> _Records to use_
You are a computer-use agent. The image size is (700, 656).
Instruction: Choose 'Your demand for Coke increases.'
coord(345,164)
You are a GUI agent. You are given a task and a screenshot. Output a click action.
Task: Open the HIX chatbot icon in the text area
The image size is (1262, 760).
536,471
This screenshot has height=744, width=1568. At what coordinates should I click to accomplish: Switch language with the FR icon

> _To do_
Please find, in the entries above, every line where "icon" occurs, and copy it.

> _Solution to this task_
Task: Open the HIX chatbot icon in the text area
This screenshot has height=744, width=1568. At what coordinates should I click to accomplish: Switch language with the FR icon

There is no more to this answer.